[What you will do]
Return a word-for-word copy of the complete listing below.

[Data section]
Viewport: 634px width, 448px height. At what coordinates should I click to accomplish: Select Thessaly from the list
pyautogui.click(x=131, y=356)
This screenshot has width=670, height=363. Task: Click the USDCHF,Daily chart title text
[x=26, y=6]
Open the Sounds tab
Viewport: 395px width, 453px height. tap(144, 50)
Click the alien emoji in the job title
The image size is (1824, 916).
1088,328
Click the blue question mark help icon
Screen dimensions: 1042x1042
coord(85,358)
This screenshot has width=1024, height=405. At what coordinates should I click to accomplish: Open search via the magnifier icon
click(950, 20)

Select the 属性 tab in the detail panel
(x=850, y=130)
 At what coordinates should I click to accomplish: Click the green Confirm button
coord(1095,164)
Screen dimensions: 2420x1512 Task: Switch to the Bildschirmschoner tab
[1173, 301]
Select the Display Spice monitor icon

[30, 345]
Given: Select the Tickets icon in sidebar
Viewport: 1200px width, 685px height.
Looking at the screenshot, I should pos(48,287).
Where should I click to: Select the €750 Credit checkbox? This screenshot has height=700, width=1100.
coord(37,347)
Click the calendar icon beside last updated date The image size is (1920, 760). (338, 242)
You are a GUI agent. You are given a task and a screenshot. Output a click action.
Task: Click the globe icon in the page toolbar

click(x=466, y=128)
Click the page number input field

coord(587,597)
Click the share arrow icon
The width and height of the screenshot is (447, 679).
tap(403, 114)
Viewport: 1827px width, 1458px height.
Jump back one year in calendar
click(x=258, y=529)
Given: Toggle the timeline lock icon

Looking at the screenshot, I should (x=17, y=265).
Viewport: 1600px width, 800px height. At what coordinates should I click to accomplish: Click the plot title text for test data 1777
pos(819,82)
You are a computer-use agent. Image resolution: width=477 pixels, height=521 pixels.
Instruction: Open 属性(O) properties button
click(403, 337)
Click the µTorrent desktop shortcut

[Answer for the task]
Viewport: 634px width, 448px height. At what coordinates should I click to accomplish: Select Thessaly from the list
pyautogui.click(x=131, y=356)
This screenshot has width=670, height=363. Task: Click the USDCHF,Daily chart title text
[x=26, y=6]
Open the Sounds tab
Viewport: 395px width, 453px height. tap(144, 50)
Click the alien emoji in the job title
The image size is (1824, 916).
1088,328
Click the blue question mark help icon
Screen dimensions: 1042x1042
coord(85,358)
This screenshot has width=1024, height=405. At what coordinates should I click to accomplish: Open search via the magnifier icon
click(950, 20)

Select the 属性 tab in the detail panel
(x=850, y=130)
 At what coordinates should I click to accomplish: Click the green Confirm button
coord(1095,164)
Screen dimensions: 2420x1512 Task: Switch to the Bildschirmschoner tab
[1173, 301]
Select the Display Spice monitor icon

[30, 345]
Given: Select the Tickets icon in sidebar
Viewport: 1200px width, 685px height.
Looking at the screenshot, I should pos(48,287).
Where should I click to: Select the €750 Credit checkbox? This screenshot has height=700, width=1100.
coord(37,347)
Click the calendar icon beside last updated date The image size is (1920, 760). (338, 242)
You are a GUI agent. You are given a task and a screenshot. Output a click action.
Task: Click the globe icon in the page toolbar

click(x=466, y=128)
Click the page number input field

coord(587,597)
Click the share arrow icon
The width and height of the screenshot is (447, 679).
tap(403, 114)
Viewport: 1827px width, 1458px height.
Jump back one year in calendar
click(x=258, y=529)
Given: Toggle the timeline lock icon

Looking at the screenshot, I should (x=17, y=265).
Viewport: 1600px width, 800px height. At what coordinates should I click to accomplish: Click the plot title text for test data 1777
pos(819,82)
You are a computer-use agent. Image resolution: width=477 pixels, height=521 pixels.
Instruction: Open 属性(O) properties button
click(403, 337)
Click the µTorrent desktop shortcut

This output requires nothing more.